Not only cryptography but all computationally intensive tasks would be almost infinitely accelerated, if the device is (remotely) accessible to the general public.
- Essentially all cloud storage will be transferred to this machine. The only reason to have local or regional computers is speed of access: akamai won't go out of business.
All simulations which today are performed on supercomputers or expensive work station clusters will be performed on it. The interesting thing is that with better simulations less true insight is necessary (take chess as an example).
- Weather: One can simply brute-force simulate the whole atmosphere, by the molecule. Don't get me wrong -- weather is a chaotic system and simply is not deterministic.
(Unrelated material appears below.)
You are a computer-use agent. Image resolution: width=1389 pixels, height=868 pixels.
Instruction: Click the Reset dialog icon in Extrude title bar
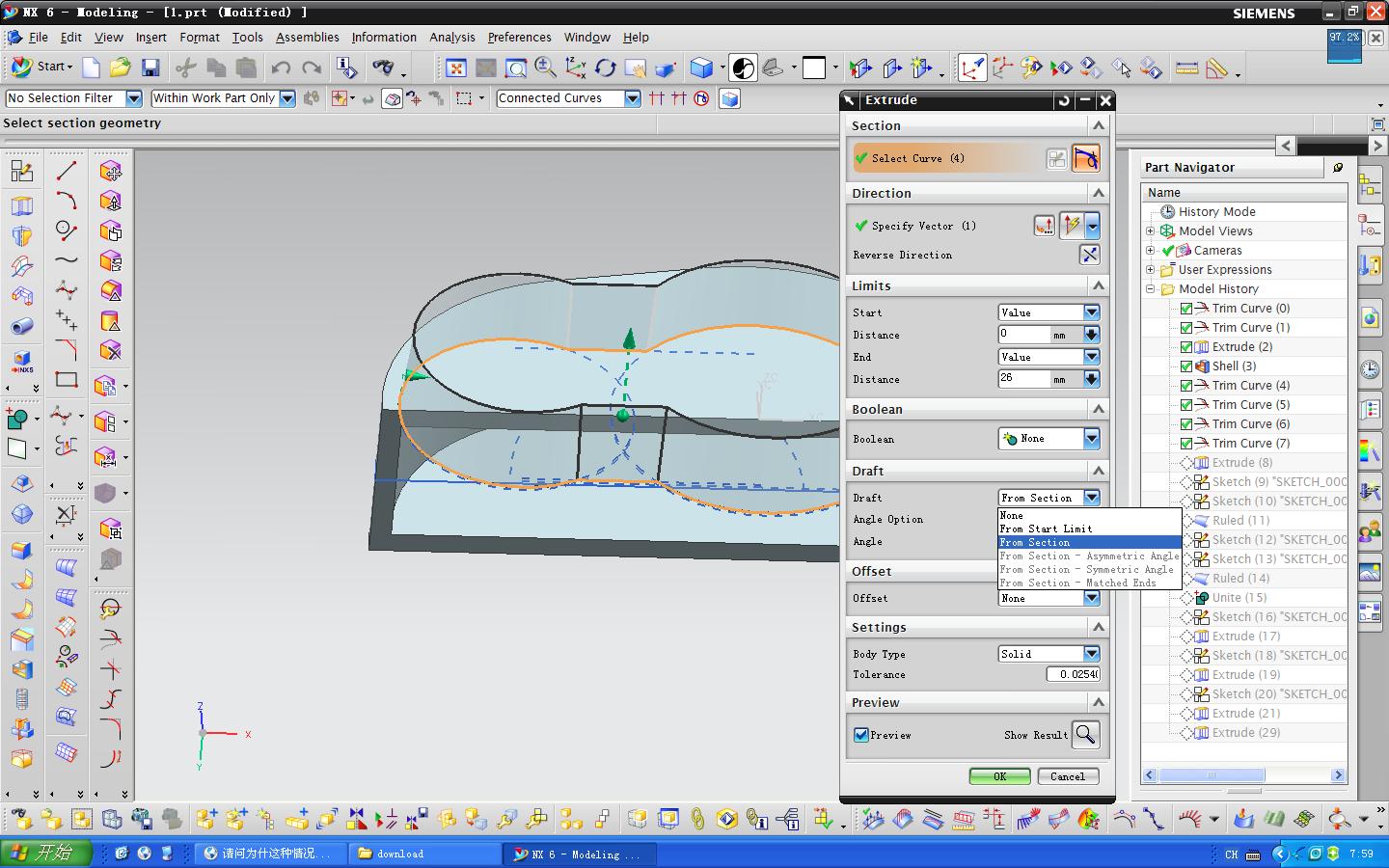click(1064, 100)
But forecasts will improve dramatically. I suppose that the computational complexity of weather forecasts is exponential; every doubling of the computing power may buy the forecasters perhaps 6 hours more prediction time. But we probably talk 20 or 40 or 80 doublings, depending on how much of the computing power we want to devote to weather forecasts.
- Brain: A human brain apparently has < 10e11 neurons. We could not only brute-force simulate a brain but all brains. (I'm not sure whether we'll have consciousness; that may need some qualitative insights. But the progress will be immense.)
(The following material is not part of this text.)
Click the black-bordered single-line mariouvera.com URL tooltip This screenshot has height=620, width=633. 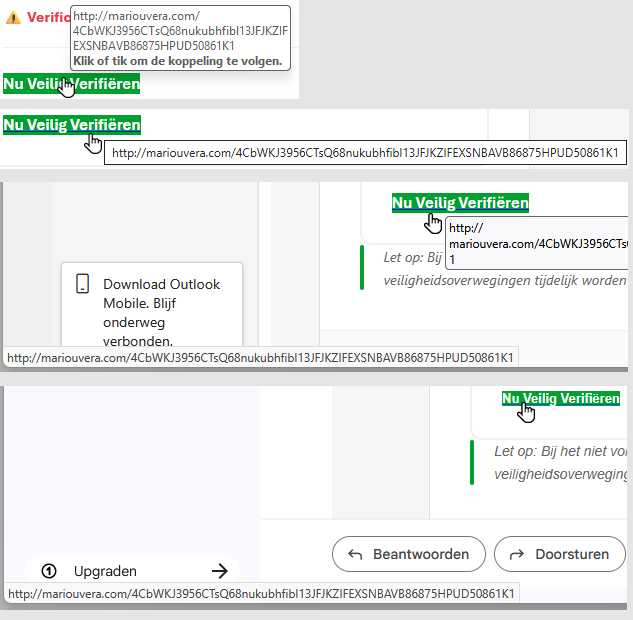coord(365,153)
- Physics: One could, for example, simply brute-force simulate a whole star; the sun has apparently only 1e57 atoms in it. Which gives you an idea of the size of the machine, by the way, if it has storage to match its computational power and each bit is an atom: as big as 1e20 suns, or 1e9 galaxies.
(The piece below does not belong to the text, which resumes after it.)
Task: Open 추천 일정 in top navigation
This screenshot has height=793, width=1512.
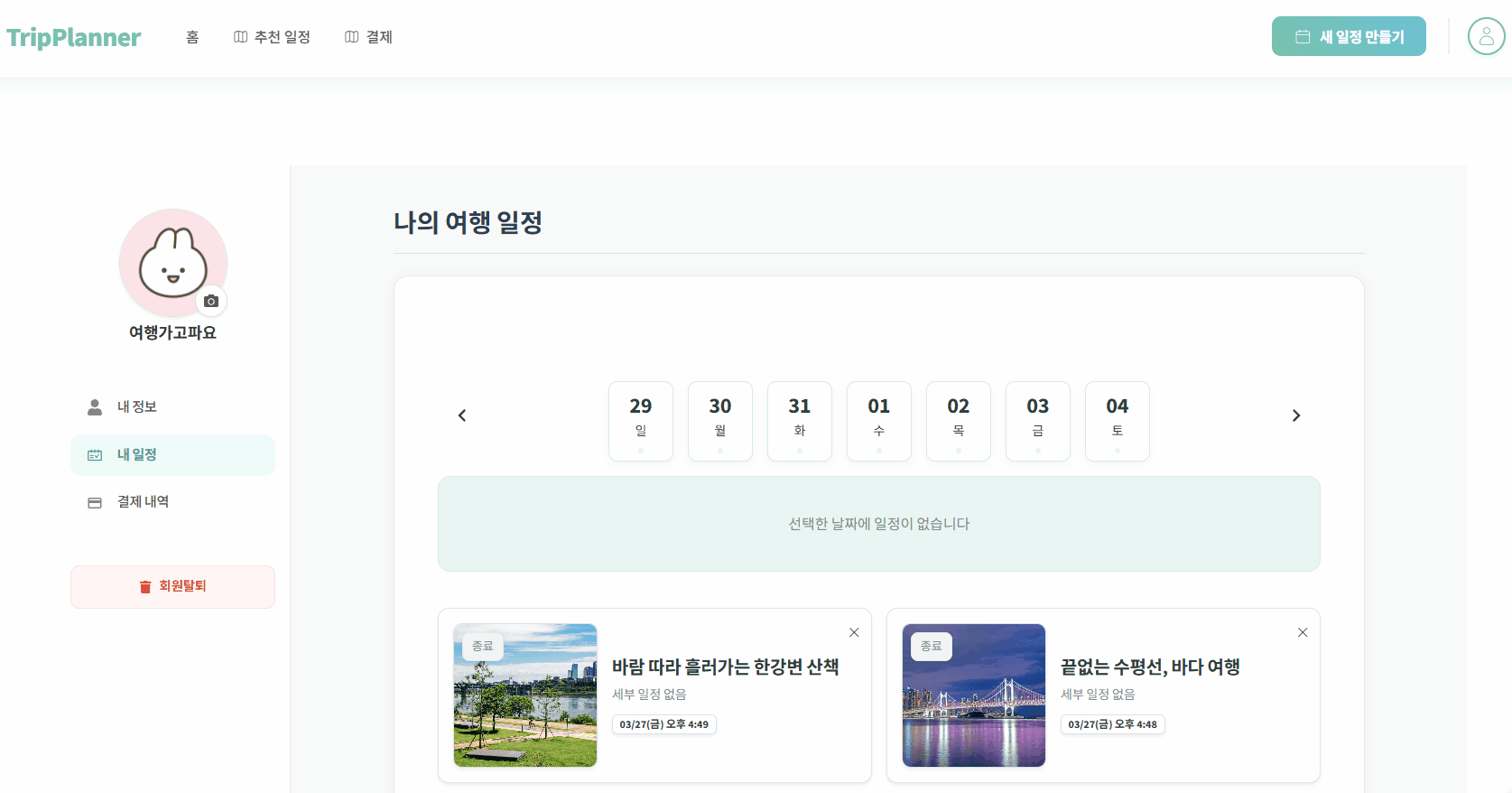Action: tap(272, 37)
It is clear that the machine's capacity is sufficient to simulate all of the physical reality in our galaxy to a degree of precision (the atomic level) which will make it very close to the actual thing. My guess is that we would start uploading simulations of ourselves fairly soon (some decades or at most a couple hundred years). Elon Musk's simulacrum would run around in it and speculate about being in a simulation.--
That we'll be immediately able to have CGI look like real life is just a foot note; but one which will change the entertainment business and may have implications in the court room because true evidence could not be told from falsifications.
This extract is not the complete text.